I rolled the window down.
“Thank you!!! I can’t believe I did this!!!”
Small smile and a wave. And, as she walked away, a huge bubble over her head that read something like this: “Some mom, dropping her kid off like that on a teacher planning day, unbelievable.”
When he got in the car, I asked him if he knew it was a planning day. And he said yes.
He said yes.
But he assumed that I, his parent, the responsible adult KNEW what she was doing when she dropped her child off. He trusts me, you see. When I say a shot won’t hurt, he believes me. When I drop him off on a teacher planning day, well, there must be a good reason.
He said he thought he would just read his Harry Potter book.

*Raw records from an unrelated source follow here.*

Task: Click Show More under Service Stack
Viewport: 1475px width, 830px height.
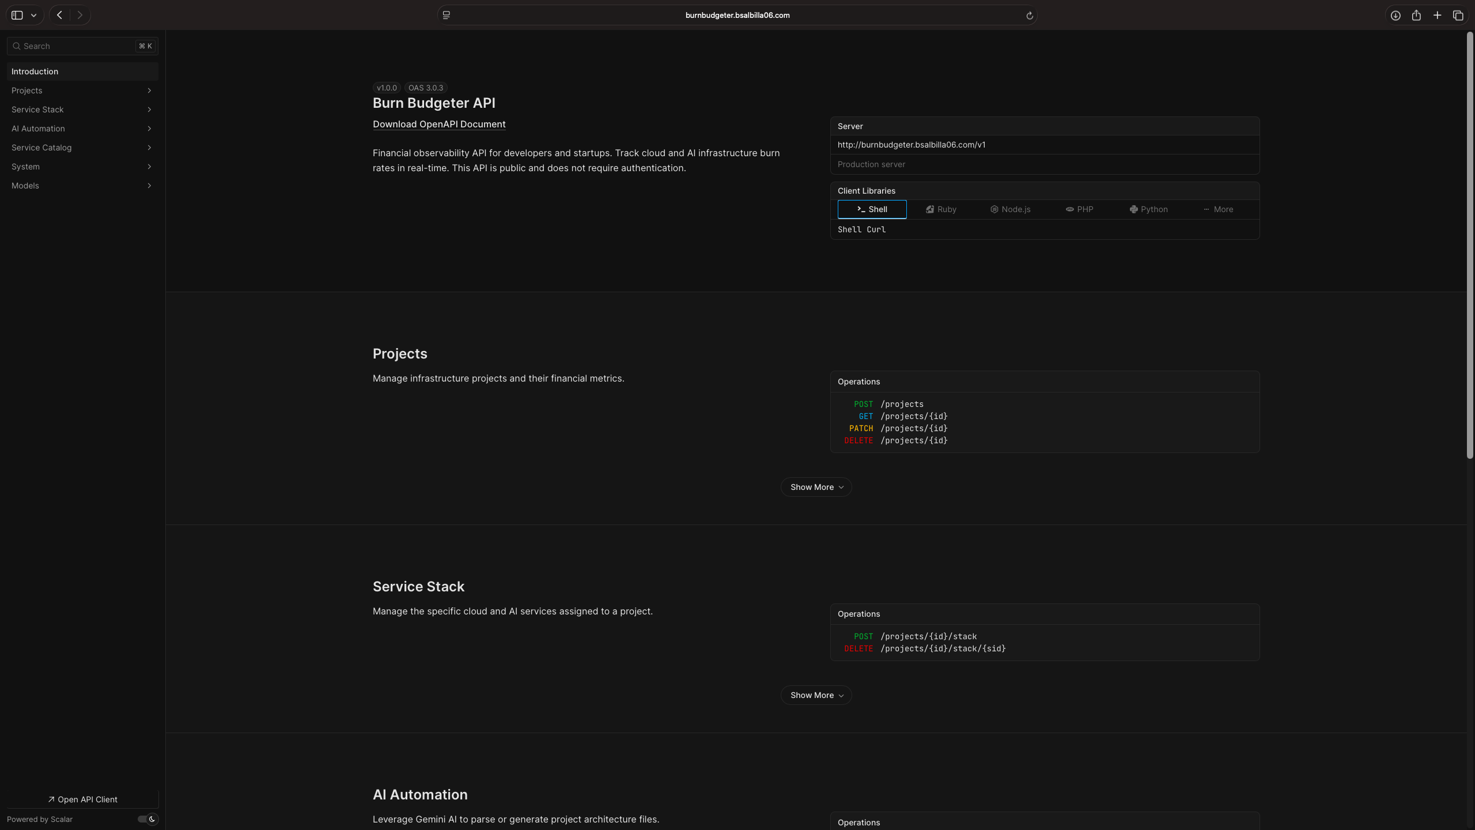Action: [x=816, y=695]
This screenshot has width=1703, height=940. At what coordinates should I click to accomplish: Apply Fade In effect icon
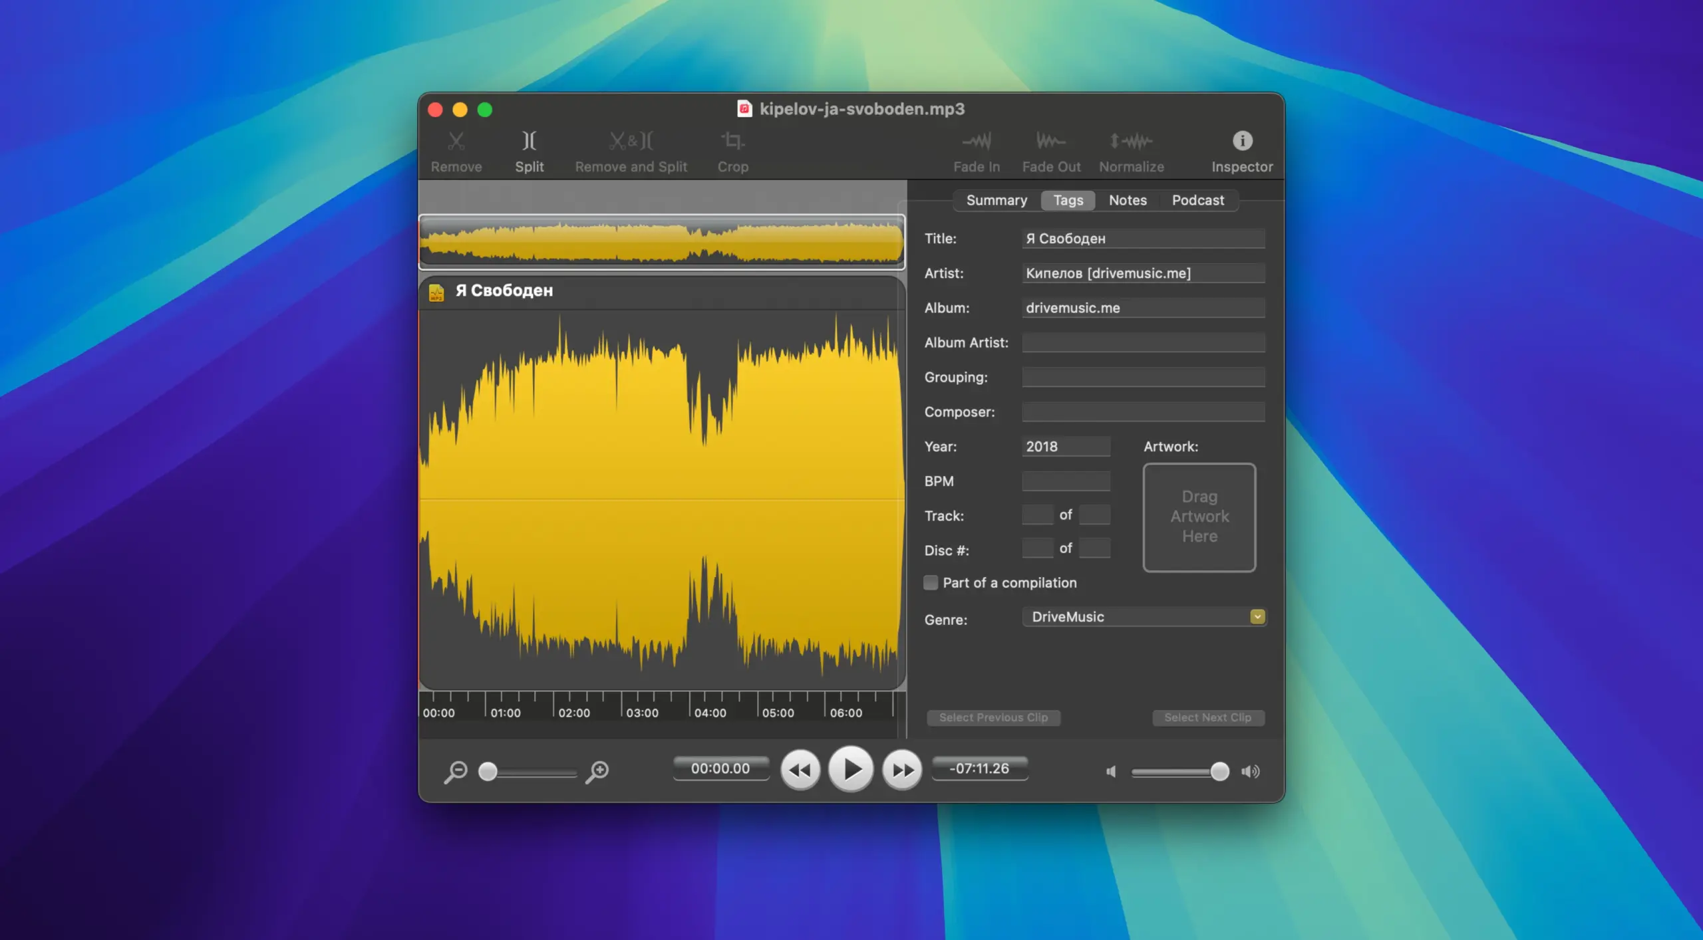(x=976, y=141)
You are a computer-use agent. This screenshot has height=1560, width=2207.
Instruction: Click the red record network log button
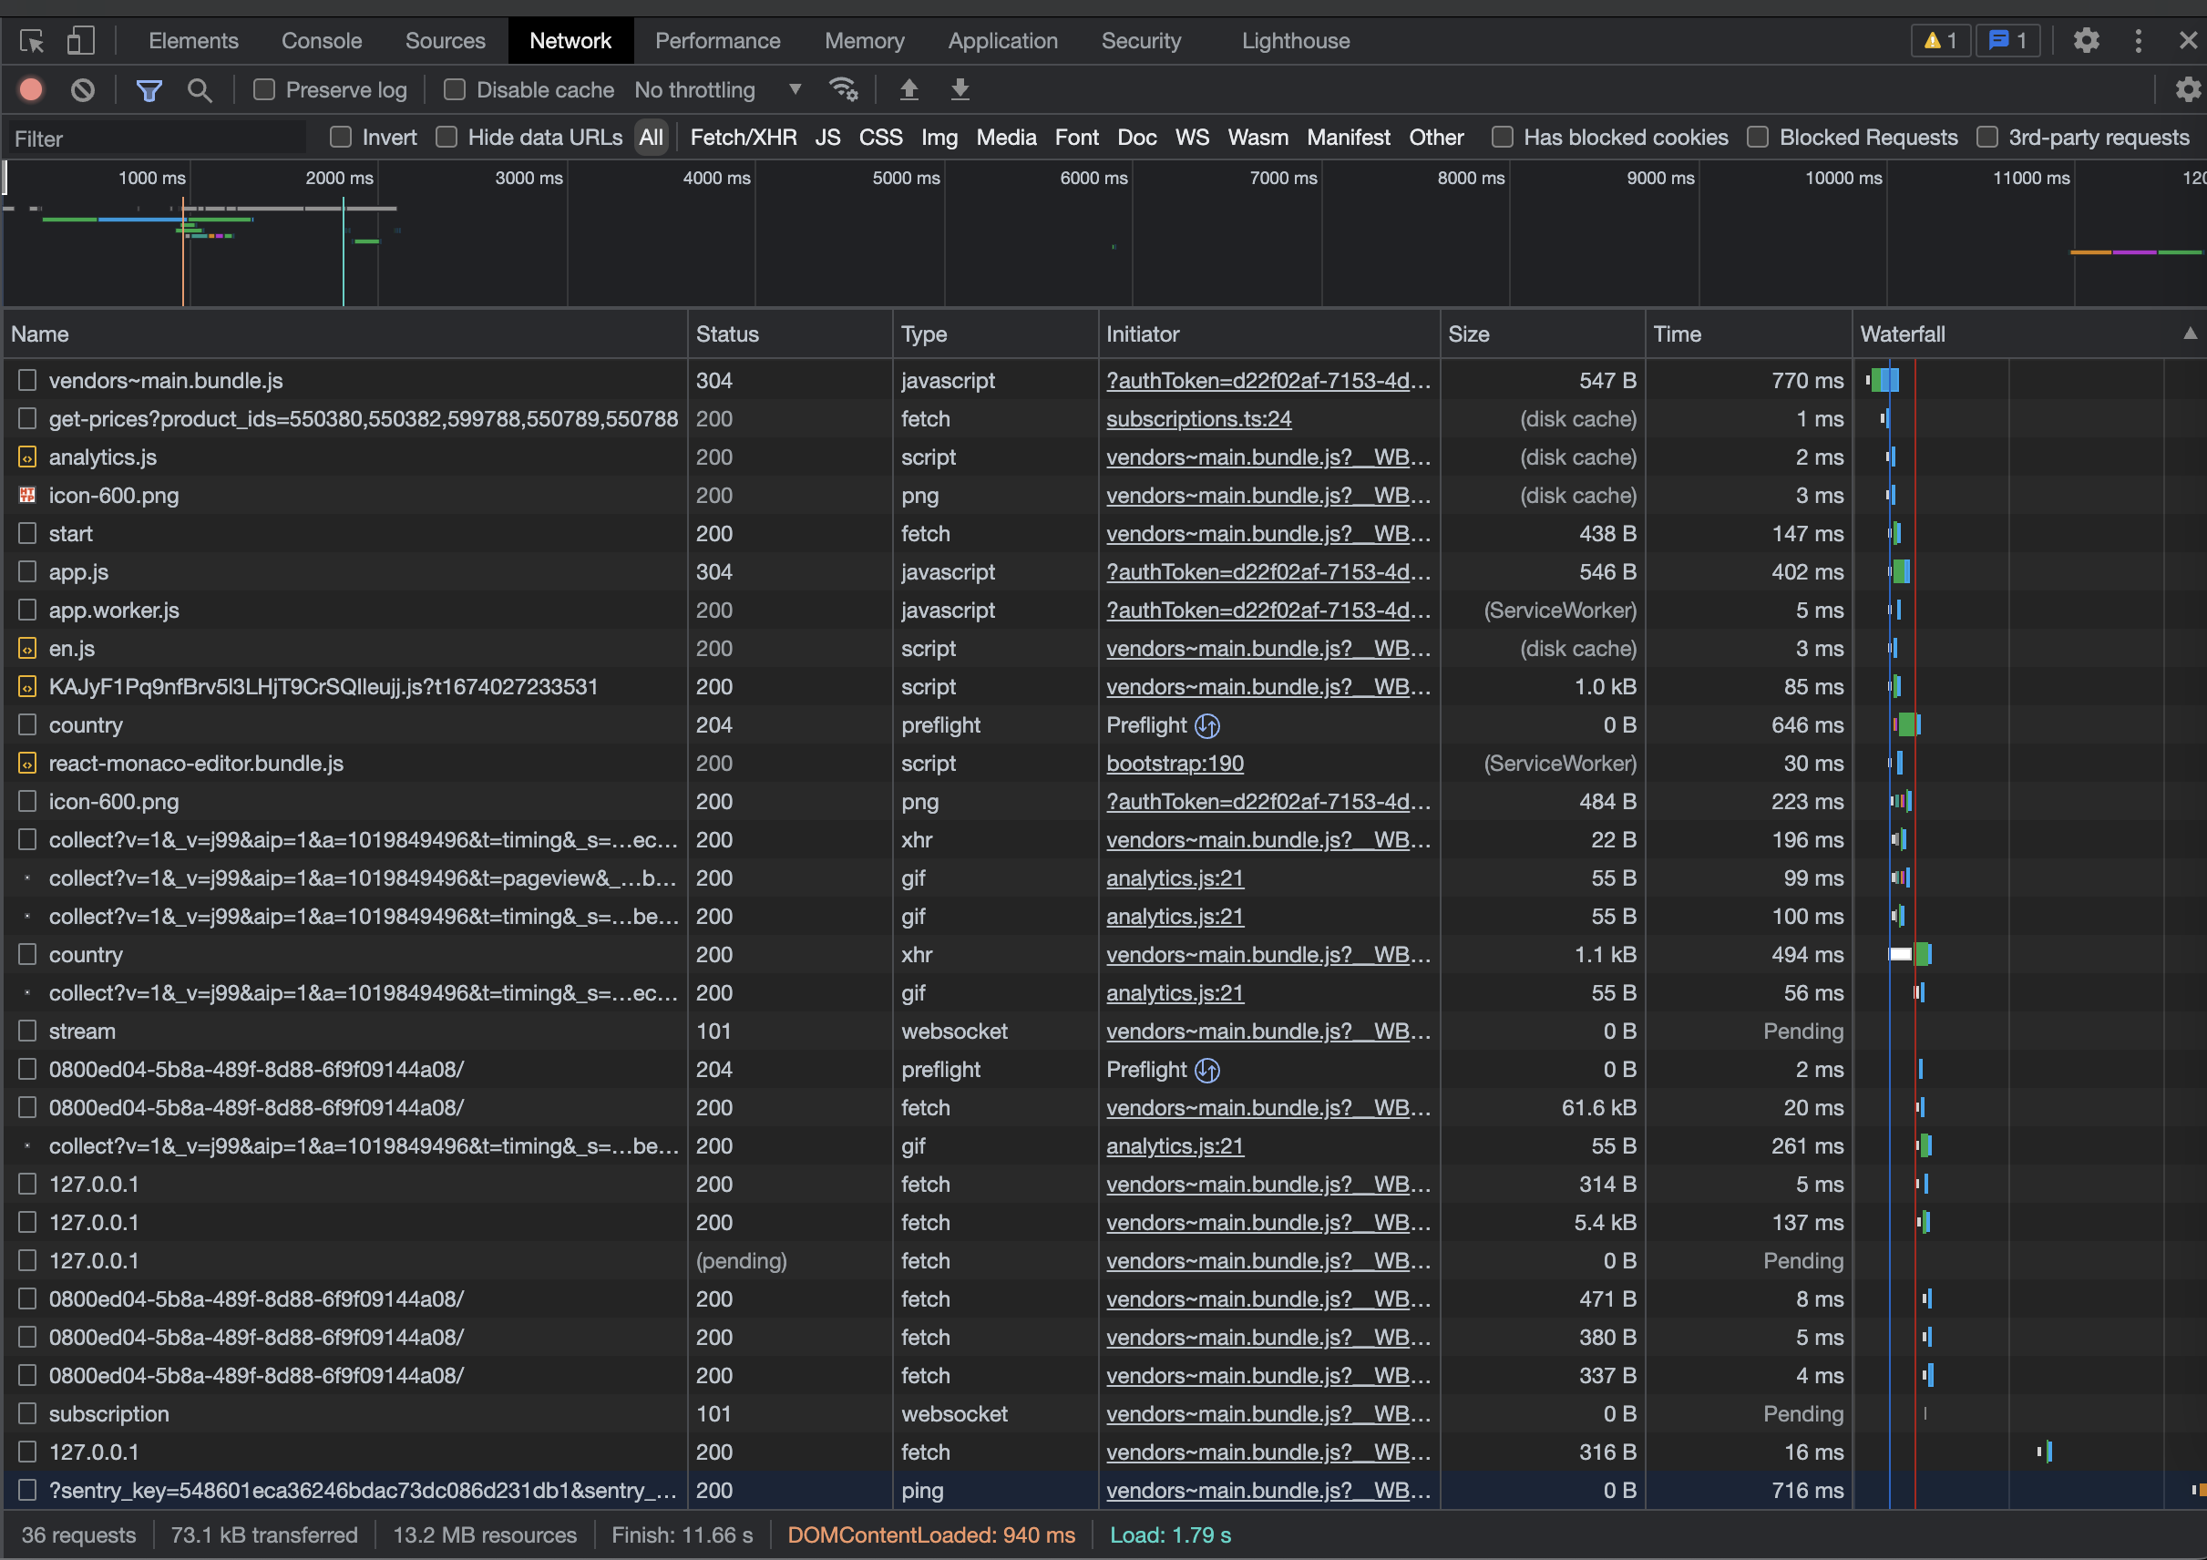(31, 90)
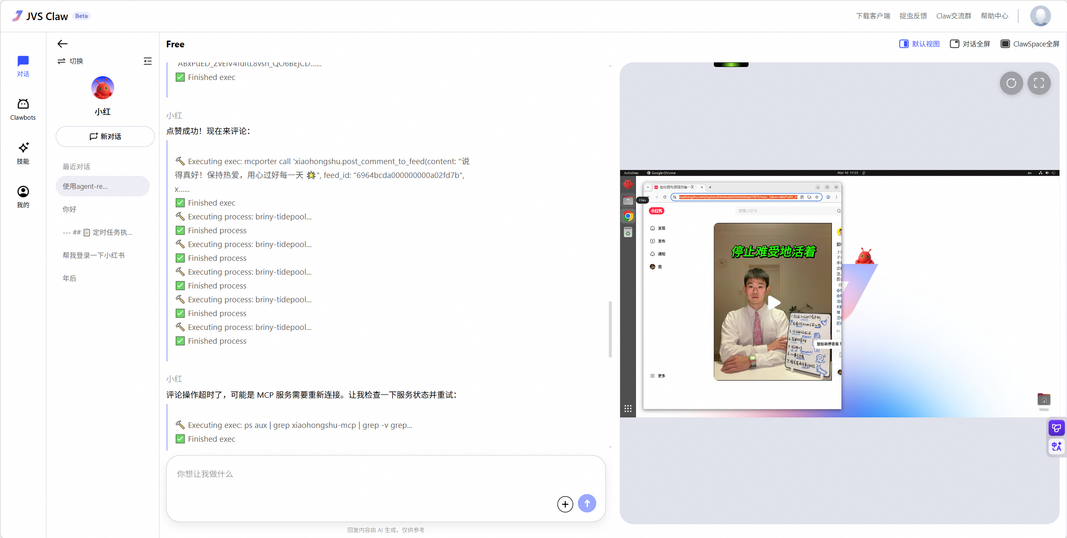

Mind-blown. Utterly mind-blown.
I know parents do this stuff. In fact, I am quite sure it is some sort of parenting requirement to either forget to pick your child up, drop them off at the wrong time, leave them in the wrong place or never even get their kid to the place they were supposed to be at all. I know my mom did and every mom I have shared this story with has had some story to comfort me with.
But what bothers me is where my 8 year old son is right now. I remember 8. I remember how scary the world could be, and how confusing. I remember being scared of venturing into it without my parents because they needed to be by my side to interpret how all of it works.
Sometimes I really hated being a kid.
And to be left, and knowing my parents screwed up, and not knowing exactly what to do or how to fix it… well, that is a very lonely, very scary thing. The stuff of nightmares, honestly.
He’s fine of course. But I haven’t come close to quite forgiving myself. I ignored my spidey senses. Scratch that. It shouldn’t have taken spidey senses to figure out there was no school WHEN NO ONE WAS THERE. I ignored that enormous detail. And thought, “Well, people will get here eventually…I gotta get to work.”
So here I am. Admitting my super screw-up to who ever is reading this. Because I want to make it very clear that I am no where NEAR close to having a real clue about this whole parenting thing. NO WHERE CLOSE. I don’t care what soapbox I tend to climb up on now and again when a rare streak of confidence sneaks in. *I* was willing to leave my child in front of an empty school… without looking back.
I do good, but I do bad. And then I do some good again. I just have to hope that this lesson will prevent so many more screw-ups in my future. And then prepare me when I mess up again. And I can tell myself that if I forgave myself this time, I can do it again the next time.
A little postscript to this story.
That very same day, I came home for lunch only to find that my children’s beloved pet hamster, Scabbers (yes, named after the rat from Harry Potter) had died out of the blue.
And that, my friends, is exactly how parenting goes.